After an excruciating ten minutes that felt like ten years, with his hands inside me twisting and pushing and rolling at my tummy from the outside as well, he told me he was going to have to perform a caesarean section and that judging by the fetal monitor, it should occur ASAP.
Suddenly, all the lights are on in the room, I have nurses and anaesthesiologists poking at me, as well as a lab tech drawing blood for god knows what. They are telling my Mom and husband what is happening, and ushering them out and to wherever they stick people to sit and wait in agony while their loved ones are rushed to surgery.
I remember waking up in a pitch black room. It was utterly silent and I thought I had died. I was heavily drugged and felt horribly disoriented. So much so, that it took me a few moments to ever remember that I had come to the hospital to give birth. Too quiet to be a hospital. I felt pain in my stomach when trying to move and was just about to try and find a call bell or even move out of the bed ever so carefully, when I heard a sound that scared me so badly, I pulled the sheet over my face in an instinctual childish reaction.
The sound was that of a grown man in unbearable anguish crying somewhere where I could hear the pain echoing off the walls outside the door. I heard a quiet rhythmic thumping and sobbing..endless heartbreaking sadness spewing from within someone’s deepest places.
That man was my husband.
My son, Adam, was born Nov 01 1986 @ 0115 in the morning with no kidneys, which meant that his lungs did not develop. He survived inside me, but once born, could not live on his own. As I learned later, one of the biggest reasons these conditions are lethal is because if there are no kidneys or the kidneys do not function and make amniotic fluid, the baby’s lungs will not develop.
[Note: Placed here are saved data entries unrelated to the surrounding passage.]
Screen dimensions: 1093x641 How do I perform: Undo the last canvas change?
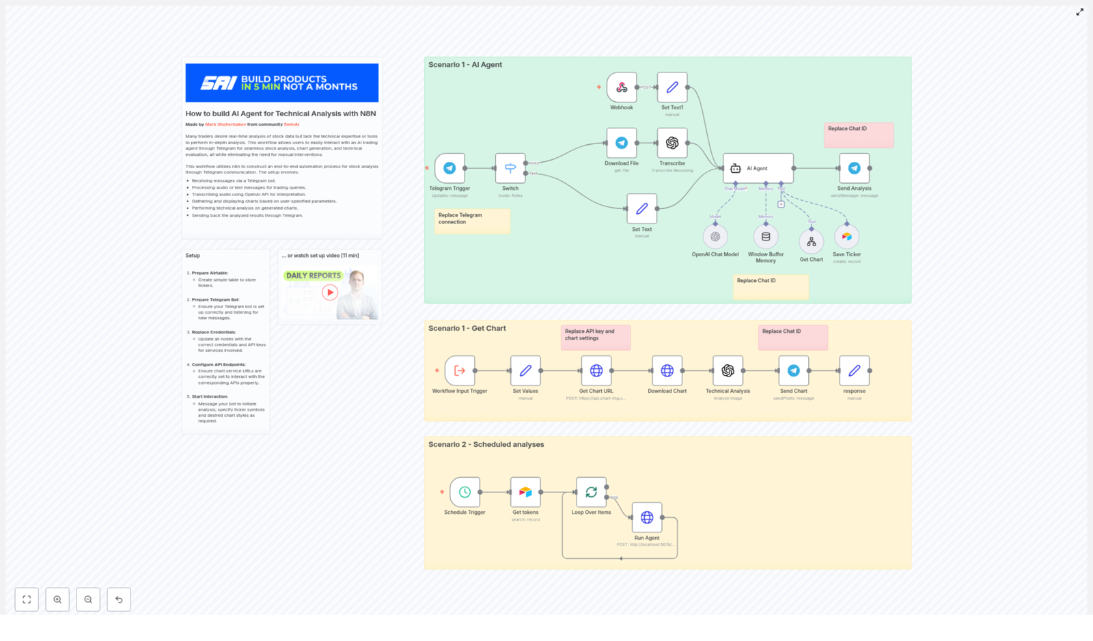(x=119, y=599)
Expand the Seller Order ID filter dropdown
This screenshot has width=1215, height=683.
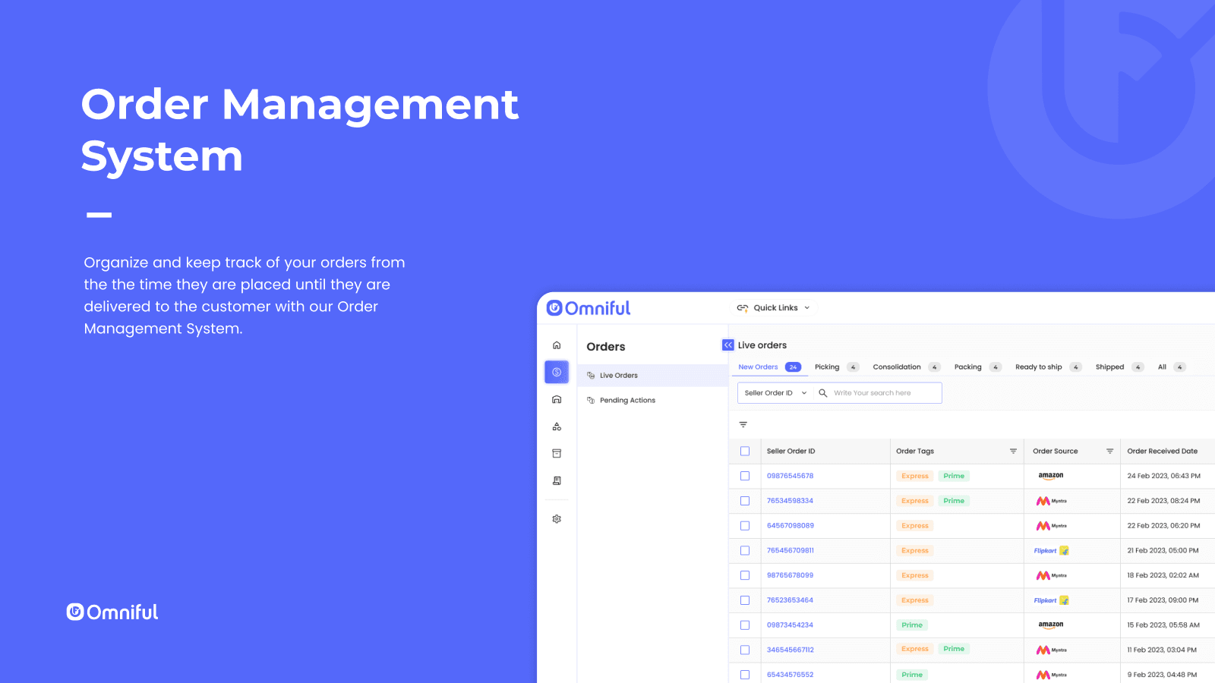pos(774,392)
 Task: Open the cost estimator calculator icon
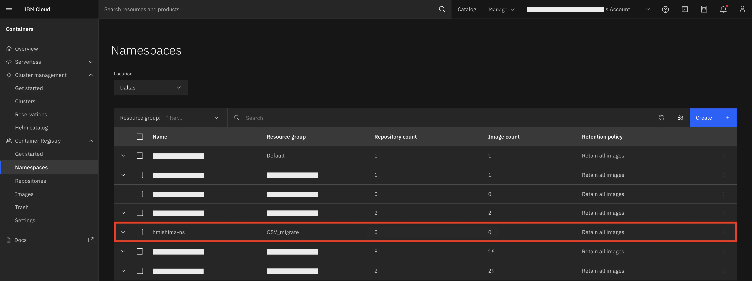(x=704, y=9)
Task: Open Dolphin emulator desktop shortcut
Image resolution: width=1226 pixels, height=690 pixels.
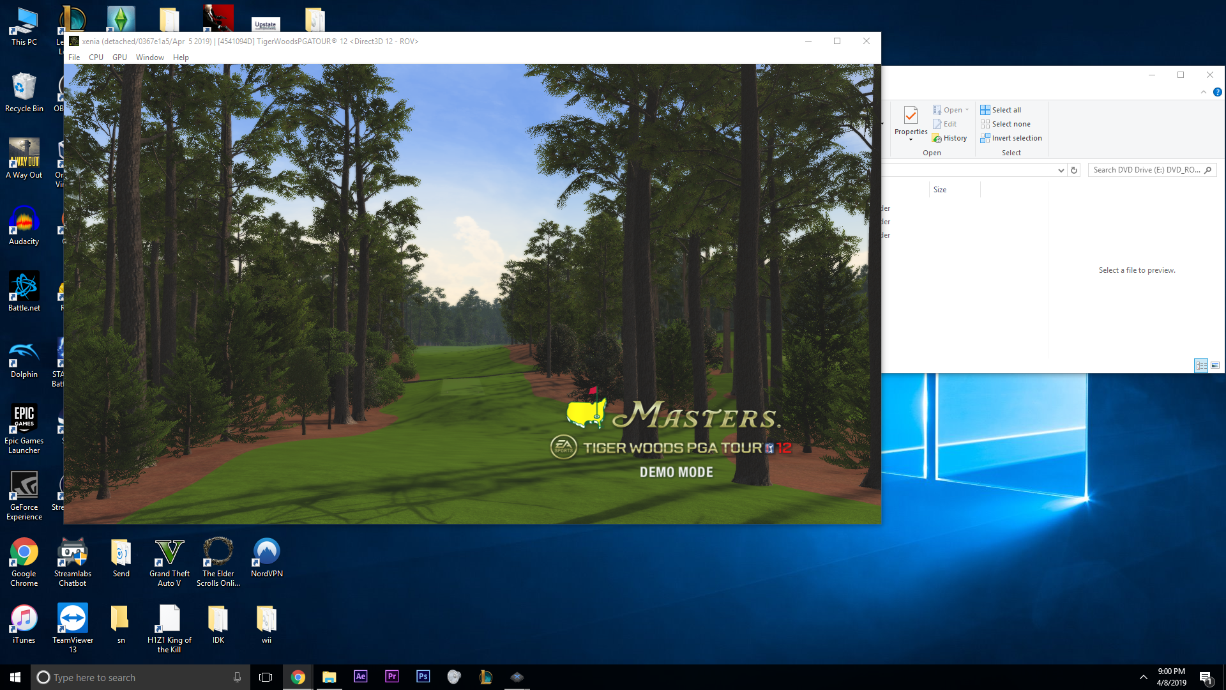Action: [x=24, y=358]
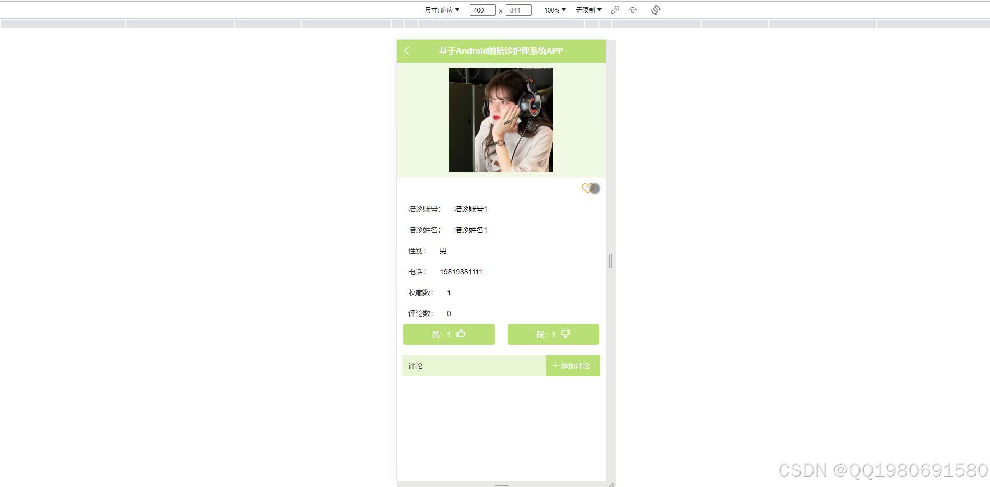Click the width input showing 400

click(x=481, y=9)
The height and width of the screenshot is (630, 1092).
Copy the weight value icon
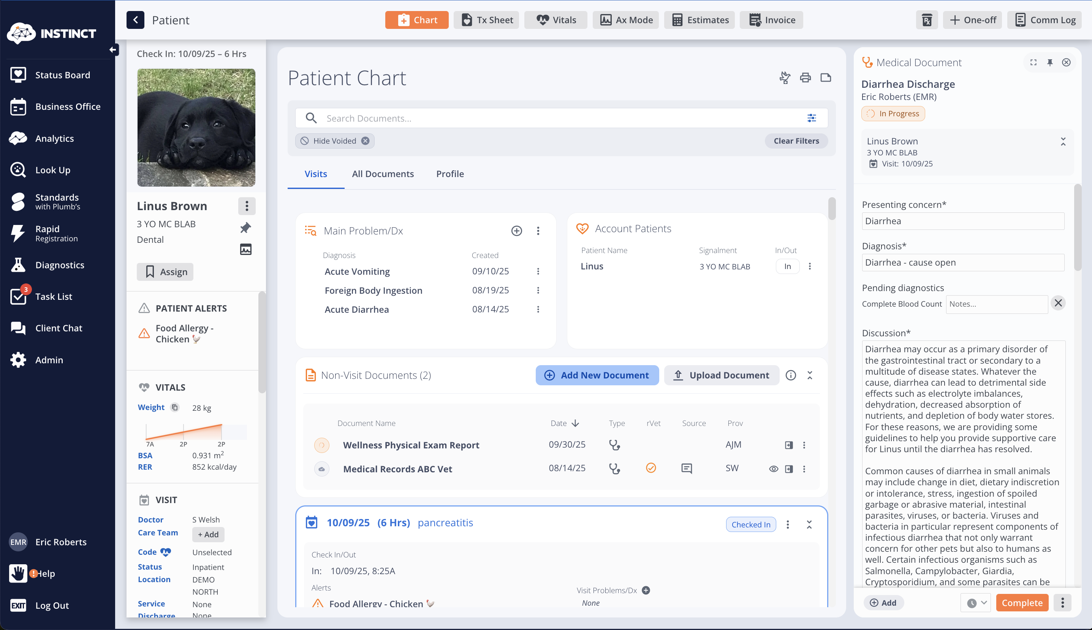[x=175, y=407]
The amniotic fluid is necessary for the baby’s lungs to grow and mature.
After he was delivered and prognosis shared with my Mother, she sat in the nursery with him swaddled in her arms, and simply rocked him until he died.
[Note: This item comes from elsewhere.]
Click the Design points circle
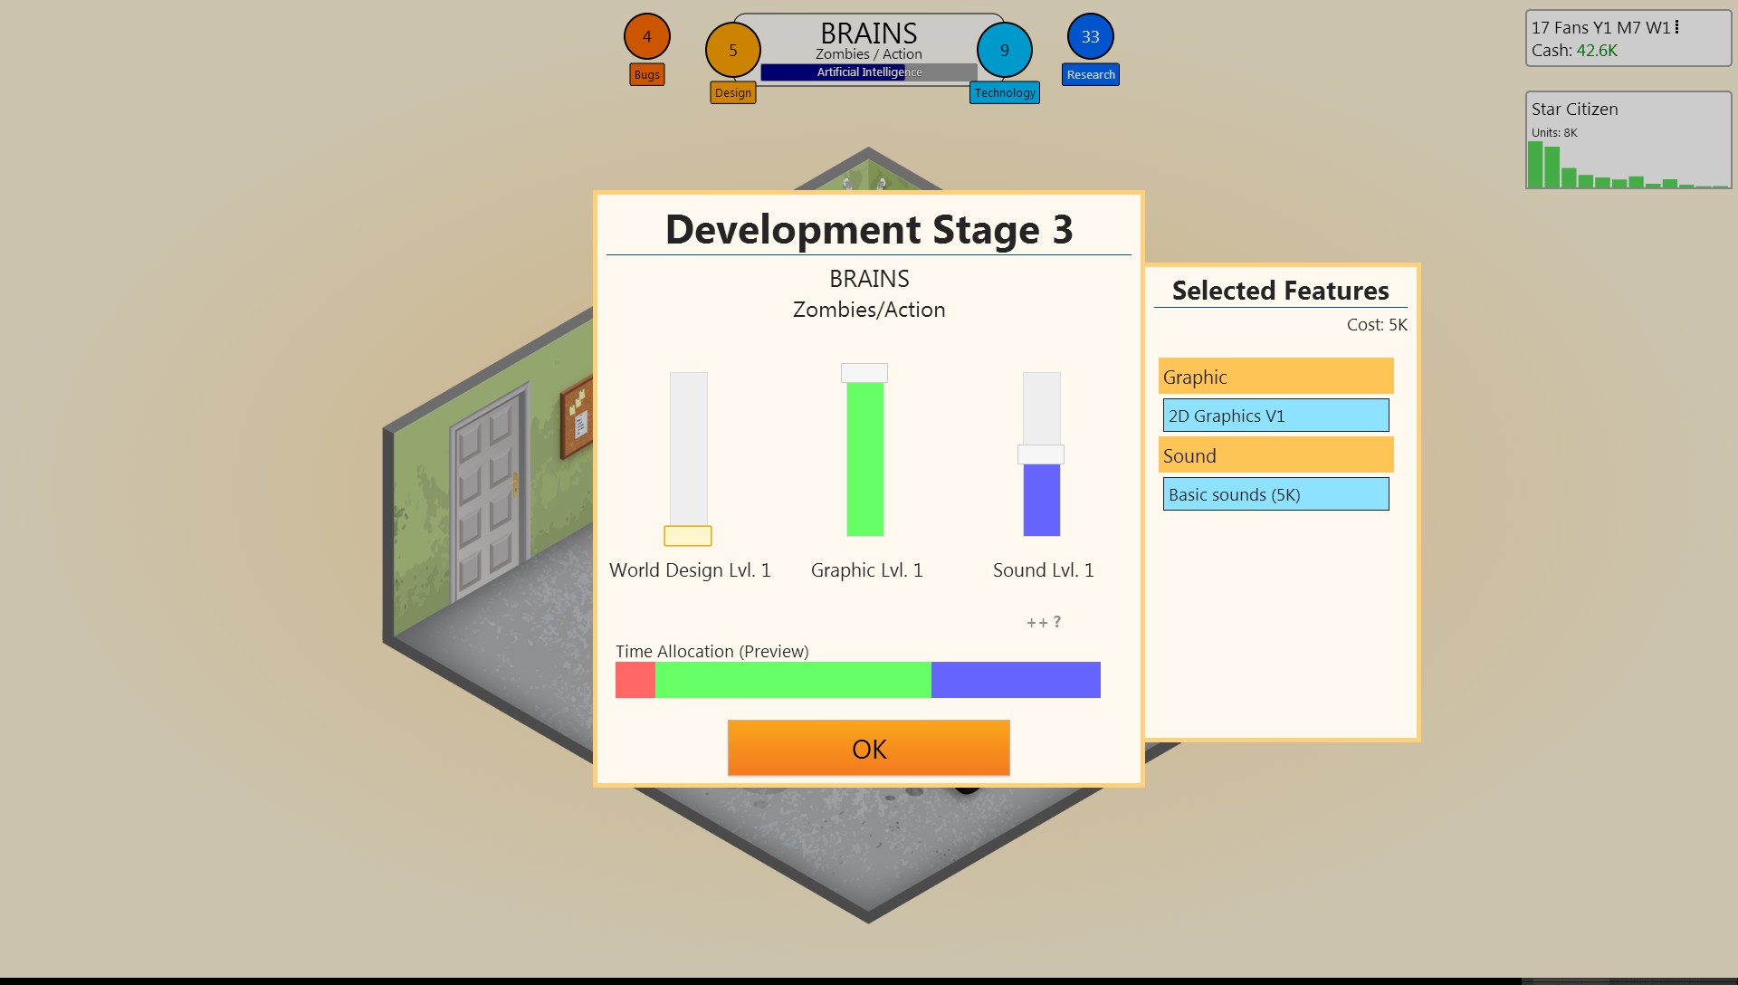The width and height of the screenshot is (1738, 985). click(732, 51)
I was asked if I wanted to hold his deceased form in the blanket and I said no. When I tell others this, they are sometimes quite shocked and I see the looks on their faces. Expressions range from shock to sadness to bewilderment to distaste.
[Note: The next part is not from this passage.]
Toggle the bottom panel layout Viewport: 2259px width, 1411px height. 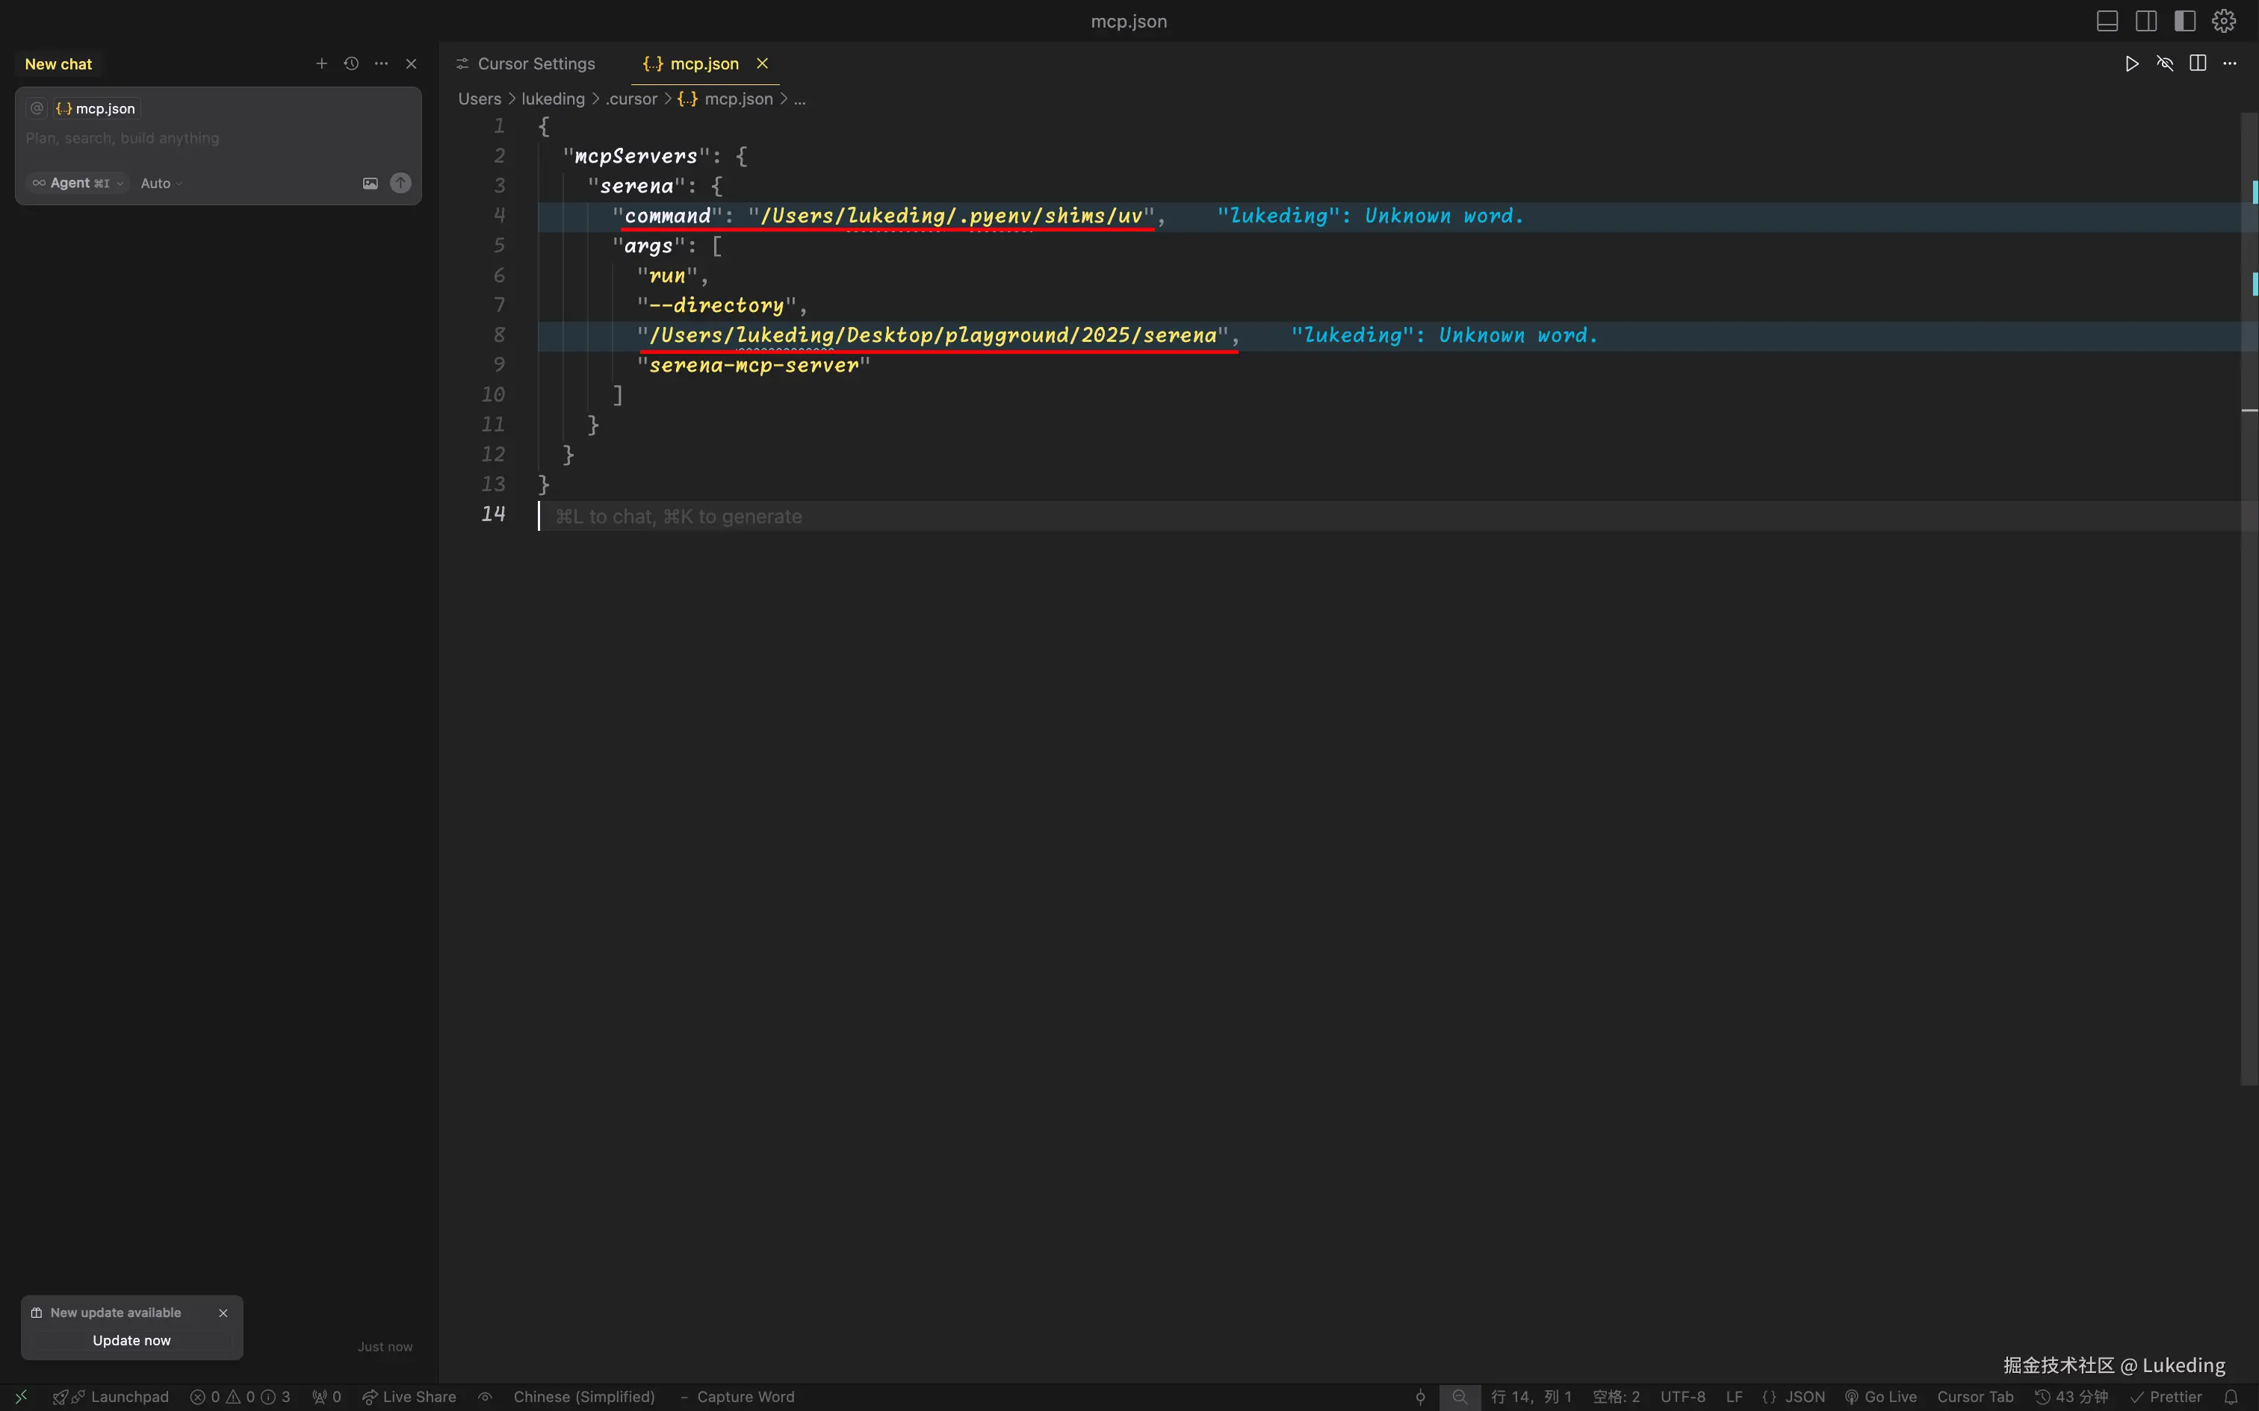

I never felt I had to justify that choice to anyone ever and I never have.
The reason I didn’t hold my dead, silent, still, son is not because I didn’t love him or want to hold him, smell him, touch him.
I knew in my heart if they tried to take him from me, which they most certainly would..I would shatter.
I would shatter inside to the point there would be no more me left.
I would fight and snarl and roar and scream and bite and HOWL if they took him from my arms like they took him from my belly while I was sleeping.
I had survived much already in my life, but I would not survive that.
So, I didn’t.
He was buried with my father on a gloomy grey day with just a handful of family present.
When my Mother saw the tiny casket coming, being carried quite easily by one man, she had to walk away, her sister holding her in her arms. She just could not bear it. I understood that, too. I really did and wished that I could walk away too and not see that. There is no sight in this world sadder than a tiny white casket. Nothing.
I have struggled to find the meaning in losing my first born son. Adam..the first.
I believe now that it made me a better mother to the two boys who followed.
Two more sons, the youngest, Nicholas, identical to Adam in every feature, according to my Mom and husband.
With my Mom and brother gone now, and my husband at the time now an ex-husband, I am likely the only one who remembers him at this time of year.
My first son, Adam Edward, always in my heart, where he is safe, warm and loved by his mommy.